THREE-DIMENSIONAL ULTRASTRUCTURAL ANALYSIS OF EARLY CORTICAL MYELINATION AND NODE OF RANVIER FORMATION

Oligodendrocytes are specialized glia that generate myelin sheaths around axons in the CNS, enabling saltatory conduction and providing essential metabolic support. Although myelin ultrastructure has been extensively described, how individual oligodendrocytes integrate axonal geometry, intrinsic cellular architecture, and intercellular interactions to shape early myelination and node of Ranvier formation remains poorly quantified. We combined high-resolution serial block-face electron microscopy with complete segmentation and 3D reconstruction for quantitative analysis of early-myelinating oligodendrocytes in the developing somatosensory cortex at single-cell and nanoscale resolution. Our analyses revealed that individual oligodendrocytes initiate myelination nearly synchronously across all contacted axons, but the extent of early ensheathment is strongly constrained by intrinsic cell geometry: myelin progression inversely correlates with the distance of axonal targets from the oligodendrocyte soma. We identified a striking cell-specific selectivity for axon caliber, revealing that each oligodendrocyte operates within a restricted axonal preference range that emerges at the onset of myelination and is independent of early wrapping progression. Extending this analysis to axon–glia interfaces at prospective nodes of Ranvier, we uncovered transient intra-axonal cytoplasmic projections arising from neighboring oligodendrocytes during early myelination.
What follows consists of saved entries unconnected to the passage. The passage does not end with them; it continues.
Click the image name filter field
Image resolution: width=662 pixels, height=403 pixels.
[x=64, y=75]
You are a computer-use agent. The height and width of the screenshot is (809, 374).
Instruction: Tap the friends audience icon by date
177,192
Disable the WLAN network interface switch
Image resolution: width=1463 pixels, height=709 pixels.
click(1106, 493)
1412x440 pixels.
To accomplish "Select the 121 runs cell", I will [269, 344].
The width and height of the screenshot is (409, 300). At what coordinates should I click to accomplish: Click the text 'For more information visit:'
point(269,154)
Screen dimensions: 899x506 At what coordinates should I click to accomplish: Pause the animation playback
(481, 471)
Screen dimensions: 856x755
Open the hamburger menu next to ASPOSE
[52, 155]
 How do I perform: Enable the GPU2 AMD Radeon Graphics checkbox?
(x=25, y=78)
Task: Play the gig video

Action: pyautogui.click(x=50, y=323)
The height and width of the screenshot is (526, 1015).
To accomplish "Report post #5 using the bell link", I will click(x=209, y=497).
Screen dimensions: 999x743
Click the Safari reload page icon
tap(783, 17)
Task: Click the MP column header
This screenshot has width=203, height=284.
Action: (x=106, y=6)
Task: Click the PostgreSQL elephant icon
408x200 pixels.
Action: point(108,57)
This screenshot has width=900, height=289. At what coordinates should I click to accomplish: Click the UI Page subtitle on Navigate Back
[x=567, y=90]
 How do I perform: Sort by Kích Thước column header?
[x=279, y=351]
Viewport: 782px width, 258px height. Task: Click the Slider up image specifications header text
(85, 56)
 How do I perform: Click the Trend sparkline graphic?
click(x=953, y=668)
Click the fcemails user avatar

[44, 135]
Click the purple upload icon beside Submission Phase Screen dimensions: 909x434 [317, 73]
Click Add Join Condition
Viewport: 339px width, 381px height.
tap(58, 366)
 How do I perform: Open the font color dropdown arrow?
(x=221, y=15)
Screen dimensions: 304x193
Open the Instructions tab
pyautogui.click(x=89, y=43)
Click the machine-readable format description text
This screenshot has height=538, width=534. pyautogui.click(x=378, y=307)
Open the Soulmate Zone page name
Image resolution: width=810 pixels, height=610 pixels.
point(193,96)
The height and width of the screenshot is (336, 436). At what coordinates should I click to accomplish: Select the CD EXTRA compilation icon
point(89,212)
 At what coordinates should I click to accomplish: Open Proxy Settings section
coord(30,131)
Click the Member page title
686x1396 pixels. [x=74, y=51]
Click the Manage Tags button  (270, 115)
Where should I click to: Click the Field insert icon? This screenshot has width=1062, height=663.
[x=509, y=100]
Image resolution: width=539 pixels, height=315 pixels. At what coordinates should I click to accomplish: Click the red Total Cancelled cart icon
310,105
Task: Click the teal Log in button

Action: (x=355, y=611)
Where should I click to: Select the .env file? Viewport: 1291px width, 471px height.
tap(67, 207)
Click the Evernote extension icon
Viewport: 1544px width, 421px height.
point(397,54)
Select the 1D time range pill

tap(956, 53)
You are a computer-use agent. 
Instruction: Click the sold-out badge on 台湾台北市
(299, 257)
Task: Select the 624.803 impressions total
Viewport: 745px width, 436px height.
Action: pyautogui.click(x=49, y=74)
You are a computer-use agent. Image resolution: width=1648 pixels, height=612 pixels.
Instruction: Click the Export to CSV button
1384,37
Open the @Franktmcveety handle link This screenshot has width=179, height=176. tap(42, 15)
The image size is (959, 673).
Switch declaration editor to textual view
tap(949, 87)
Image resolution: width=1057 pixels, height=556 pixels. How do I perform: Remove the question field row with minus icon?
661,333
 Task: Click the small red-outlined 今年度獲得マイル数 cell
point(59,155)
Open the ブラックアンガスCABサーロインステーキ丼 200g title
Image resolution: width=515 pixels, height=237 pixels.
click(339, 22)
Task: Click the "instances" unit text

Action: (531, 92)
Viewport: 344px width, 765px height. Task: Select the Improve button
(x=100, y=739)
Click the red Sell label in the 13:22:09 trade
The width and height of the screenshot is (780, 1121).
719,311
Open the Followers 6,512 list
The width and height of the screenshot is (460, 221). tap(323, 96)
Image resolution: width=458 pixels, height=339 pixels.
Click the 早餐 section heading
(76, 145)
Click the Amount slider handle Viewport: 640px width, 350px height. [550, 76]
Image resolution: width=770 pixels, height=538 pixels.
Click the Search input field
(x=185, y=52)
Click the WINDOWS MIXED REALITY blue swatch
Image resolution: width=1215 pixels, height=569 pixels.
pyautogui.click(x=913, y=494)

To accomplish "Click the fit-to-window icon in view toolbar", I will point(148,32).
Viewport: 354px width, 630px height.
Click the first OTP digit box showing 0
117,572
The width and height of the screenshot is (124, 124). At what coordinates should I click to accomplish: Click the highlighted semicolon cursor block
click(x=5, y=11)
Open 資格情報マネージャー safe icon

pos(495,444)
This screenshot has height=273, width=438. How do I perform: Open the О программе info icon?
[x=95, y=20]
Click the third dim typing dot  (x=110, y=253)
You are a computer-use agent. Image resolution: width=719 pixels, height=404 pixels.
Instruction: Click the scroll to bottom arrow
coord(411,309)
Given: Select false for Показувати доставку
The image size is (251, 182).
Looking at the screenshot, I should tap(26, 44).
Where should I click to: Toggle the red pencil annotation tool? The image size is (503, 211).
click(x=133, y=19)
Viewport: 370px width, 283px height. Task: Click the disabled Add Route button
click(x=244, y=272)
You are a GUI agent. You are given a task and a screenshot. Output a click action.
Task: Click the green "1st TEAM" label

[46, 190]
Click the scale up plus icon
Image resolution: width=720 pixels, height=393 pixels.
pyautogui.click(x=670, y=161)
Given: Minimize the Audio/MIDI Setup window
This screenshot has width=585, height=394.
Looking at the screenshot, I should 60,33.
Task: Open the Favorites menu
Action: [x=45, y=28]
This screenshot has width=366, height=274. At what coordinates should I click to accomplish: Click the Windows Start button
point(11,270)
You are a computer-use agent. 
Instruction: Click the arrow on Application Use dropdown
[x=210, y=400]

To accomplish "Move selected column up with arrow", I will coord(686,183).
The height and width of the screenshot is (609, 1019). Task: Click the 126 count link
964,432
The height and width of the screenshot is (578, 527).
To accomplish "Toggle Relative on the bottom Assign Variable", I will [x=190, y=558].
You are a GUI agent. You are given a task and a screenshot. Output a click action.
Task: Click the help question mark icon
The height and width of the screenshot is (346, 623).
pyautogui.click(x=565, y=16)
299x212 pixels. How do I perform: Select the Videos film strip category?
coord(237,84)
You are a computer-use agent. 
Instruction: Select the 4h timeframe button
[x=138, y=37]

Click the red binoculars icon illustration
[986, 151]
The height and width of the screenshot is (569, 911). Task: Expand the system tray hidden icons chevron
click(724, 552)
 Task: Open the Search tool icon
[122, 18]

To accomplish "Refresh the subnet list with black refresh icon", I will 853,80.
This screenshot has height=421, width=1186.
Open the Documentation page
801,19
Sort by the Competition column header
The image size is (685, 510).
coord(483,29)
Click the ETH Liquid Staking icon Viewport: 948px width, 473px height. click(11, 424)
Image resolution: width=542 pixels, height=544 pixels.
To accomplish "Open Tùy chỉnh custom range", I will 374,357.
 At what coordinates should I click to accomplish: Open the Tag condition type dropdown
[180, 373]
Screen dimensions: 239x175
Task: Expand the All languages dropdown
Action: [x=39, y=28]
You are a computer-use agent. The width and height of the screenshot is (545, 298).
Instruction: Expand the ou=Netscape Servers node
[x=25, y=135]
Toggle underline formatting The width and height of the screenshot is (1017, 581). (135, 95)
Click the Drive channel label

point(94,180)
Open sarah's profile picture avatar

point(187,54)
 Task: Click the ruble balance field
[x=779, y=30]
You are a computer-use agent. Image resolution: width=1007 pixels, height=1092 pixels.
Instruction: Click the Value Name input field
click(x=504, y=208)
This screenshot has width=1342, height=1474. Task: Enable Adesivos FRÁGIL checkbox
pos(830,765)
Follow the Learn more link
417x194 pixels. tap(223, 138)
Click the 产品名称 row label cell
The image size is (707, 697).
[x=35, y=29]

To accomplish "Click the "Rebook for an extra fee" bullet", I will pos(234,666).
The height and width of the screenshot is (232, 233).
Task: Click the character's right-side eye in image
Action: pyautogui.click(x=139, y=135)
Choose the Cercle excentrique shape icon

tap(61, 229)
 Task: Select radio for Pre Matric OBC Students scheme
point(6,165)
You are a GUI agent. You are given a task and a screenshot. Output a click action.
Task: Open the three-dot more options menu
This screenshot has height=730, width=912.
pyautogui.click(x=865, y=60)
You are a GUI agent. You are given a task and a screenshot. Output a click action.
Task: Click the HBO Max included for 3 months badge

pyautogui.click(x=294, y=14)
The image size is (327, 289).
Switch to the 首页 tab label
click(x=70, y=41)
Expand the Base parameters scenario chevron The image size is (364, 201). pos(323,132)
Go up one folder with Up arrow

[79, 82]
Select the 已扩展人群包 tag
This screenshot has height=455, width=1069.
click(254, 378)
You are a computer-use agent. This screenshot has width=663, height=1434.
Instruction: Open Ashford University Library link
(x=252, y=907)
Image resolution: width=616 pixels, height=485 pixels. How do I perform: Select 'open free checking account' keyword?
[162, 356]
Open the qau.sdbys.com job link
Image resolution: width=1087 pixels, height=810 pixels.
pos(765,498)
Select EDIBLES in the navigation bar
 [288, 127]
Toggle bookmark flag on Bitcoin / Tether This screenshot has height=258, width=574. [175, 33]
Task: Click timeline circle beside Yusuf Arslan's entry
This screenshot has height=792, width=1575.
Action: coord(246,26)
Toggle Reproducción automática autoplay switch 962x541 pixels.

These projections arise from presumptive paranodal regions and converge between neighboring oligodendrocytes, suggesting an active and dynamic morphological phase preceding mature nodal architecture. Together, our findings establish a structural framework in which intrinsic oligodendrocyte geometry, axon selection rules, and coordinated intercellular interactions jointly shape early myelination and nodal formation, providing new insight into myelin development and offering mechanistic perspectives relevant to remyelination failure and nodal disruption in demyelinating disease.